Univariate and multivariate statistics statistics and the idea of an observation
A population may include just one thing about every member of a group, or it may include two or more things about every member. In either case there will be one observation for each group member. Univariate statistics are concerned with making inferences about one variable populations, like “what is the mean shoe size of business students?” Multivariate statistics is concerned with making inferences about the way that two or more variables are connected in the population like, “do students with high grade point averages usually have big feet?” What’s important about multivariate statistics is that it allows you to make better predictions. If you had to predict the shoe size of a business student and you had found out that students with high grade point averages usually have big feet, knowing the student’s grade point average might help. Multivariate statistics are powerful and find applications in economics, finance, and cost accounting.
Ann Howard and Kevin Schmidt might use multivariate statistics if Mr McGrath asked them to study the effects of radio advertising on sock sales. They could collect a multivariate sample by collecting two variables from each of a number of cities—recent changes in sales and the amount spent on radio ads. By using multivariate techniques you will learn in later chapters, Ann and Kevin can see if more radio advertising means more sock sales.
Conclusion
As you can see, there is a lot of ground to cover by the end of this course. There are a few ideas that tie most of what you learn together: populations and samples, the difference between data and information, and most important, sampling distributions. We’ll start out with the easiest part, descriptive statistics, turning data into information. Your professor will probably skip some chapters, or do a chapter toward the end of the book before one that’s earlier in the book. As long as you cover the chapters “Descriptive Statistics and frequency distributions”, “The normal and the t-distributions”, “Making estimates” and that is alright.
You should learn more than just statistics by the time the semester is over. Statistics is fairly difficult, largely because understanding what is going on requires that you learn to stand back and think about things; you cannot memorize it all, you have to figure out much of it.
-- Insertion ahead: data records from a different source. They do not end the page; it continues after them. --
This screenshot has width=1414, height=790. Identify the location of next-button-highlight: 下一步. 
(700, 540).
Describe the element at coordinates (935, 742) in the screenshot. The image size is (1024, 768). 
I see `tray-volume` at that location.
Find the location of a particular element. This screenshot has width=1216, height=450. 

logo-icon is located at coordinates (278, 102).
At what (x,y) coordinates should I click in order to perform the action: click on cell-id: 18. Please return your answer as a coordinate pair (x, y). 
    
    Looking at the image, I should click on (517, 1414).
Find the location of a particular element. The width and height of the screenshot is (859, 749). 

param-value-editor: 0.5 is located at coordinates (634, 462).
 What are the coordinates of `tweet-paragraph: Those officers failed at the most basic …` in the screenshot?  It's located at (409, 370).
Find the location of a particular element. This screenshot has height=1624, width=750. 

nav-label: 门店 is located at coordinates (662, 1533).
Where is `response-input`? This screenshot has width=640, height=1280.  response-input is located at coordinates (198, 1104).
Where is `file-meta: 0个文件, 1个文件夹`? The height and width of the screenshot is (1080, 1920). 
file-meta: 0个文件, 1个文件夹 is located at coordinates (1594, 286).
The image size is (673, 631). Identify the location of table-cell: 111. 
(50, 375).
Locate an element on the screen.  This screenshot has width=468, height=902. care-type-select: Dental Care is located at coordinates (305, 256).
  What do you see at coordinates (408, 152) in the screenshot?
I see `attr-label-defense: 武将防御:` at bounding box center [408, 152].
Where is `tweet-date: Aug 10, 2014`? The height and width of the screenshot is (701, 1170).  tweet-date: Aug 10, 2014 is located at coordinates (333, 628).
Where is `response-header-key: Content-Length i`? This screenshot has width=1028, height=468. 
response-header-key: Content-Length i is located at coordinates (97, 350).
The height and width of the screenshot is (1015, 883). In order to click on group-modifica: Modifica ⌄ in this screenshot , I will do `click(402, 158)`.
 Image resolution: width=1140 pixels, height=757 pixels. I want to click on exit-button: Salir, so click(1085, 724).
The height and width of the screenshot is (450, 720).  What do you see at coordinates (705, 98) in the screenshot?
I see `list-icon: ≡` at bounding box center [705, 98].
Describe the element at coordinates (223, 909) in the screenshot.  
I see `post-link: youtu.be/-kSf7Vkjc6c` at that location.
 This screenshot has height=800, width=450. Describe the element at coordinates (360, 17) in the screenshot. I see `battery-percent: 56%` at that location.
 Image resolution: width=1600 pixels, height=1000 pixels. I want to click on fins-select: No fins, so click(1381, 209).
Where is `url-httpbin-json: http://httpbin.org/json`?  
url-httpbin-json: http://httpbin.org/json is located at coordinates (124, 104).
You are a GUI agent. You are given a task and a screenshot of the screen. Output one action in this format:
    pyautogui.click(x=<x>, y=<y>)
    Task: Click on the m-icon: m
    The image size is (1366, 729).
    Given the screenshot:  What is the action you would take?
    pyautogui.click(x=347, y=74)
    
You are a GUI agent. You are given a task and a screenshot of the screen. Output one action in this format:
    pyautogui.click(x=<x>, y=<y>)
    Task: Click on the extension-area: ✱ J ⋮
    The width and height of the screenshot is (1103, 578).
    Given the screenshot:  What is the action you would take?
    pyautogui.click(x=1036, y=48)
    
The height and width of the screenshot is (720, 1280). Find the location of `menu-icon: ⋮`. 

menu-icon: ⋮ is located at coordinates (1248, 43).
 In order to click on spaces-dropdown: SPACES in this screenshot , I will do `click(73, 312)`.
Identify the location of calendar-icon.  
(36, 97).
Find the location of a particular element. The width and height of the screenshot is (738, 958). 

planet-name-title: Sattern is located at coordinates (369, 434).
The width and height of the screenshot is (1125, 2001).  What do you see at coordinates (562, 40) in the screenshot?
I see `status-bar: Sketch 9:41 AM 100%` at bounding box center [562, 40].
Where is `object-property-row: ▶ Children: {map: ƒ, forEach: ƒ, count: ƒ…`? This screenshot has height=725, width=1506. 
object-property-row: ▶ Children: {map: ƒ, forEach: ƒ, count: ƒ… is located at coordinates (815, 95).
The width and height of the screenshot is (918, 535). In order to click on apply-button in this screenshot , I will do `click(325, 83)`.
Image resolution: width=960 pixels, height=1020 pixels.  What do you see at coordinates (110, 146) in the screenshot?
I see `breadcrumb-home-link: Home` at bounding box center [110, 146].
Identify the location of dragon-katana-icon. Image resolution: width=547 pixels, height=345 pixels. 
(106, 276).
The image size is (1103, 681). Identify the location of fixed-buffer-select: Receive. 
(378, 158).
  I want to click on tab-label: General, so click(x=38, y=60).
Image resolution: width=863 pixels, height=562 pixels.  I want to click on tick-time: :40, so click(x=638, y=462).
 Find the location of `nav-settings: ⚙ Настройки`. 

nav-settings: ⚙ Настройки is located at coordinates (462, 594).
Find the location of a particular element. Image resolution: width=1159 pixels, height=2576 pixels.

This will help you learn to use statistics, not just learn statistics for its own sake.
You will do much better if you attend class regularly and if you read each chapter at least three times. First, the day before you are going to discuss a topic in class, read the chapter carefully, but do not worry if you understand everything. Second, soon after a topic has been covered in class, read the chapter again, this time going slowly, making sure you can see what is going on. Finally, read it again before the exam. Though this is a great statistics book, the stuff is hard, and no one understands statistics the first time.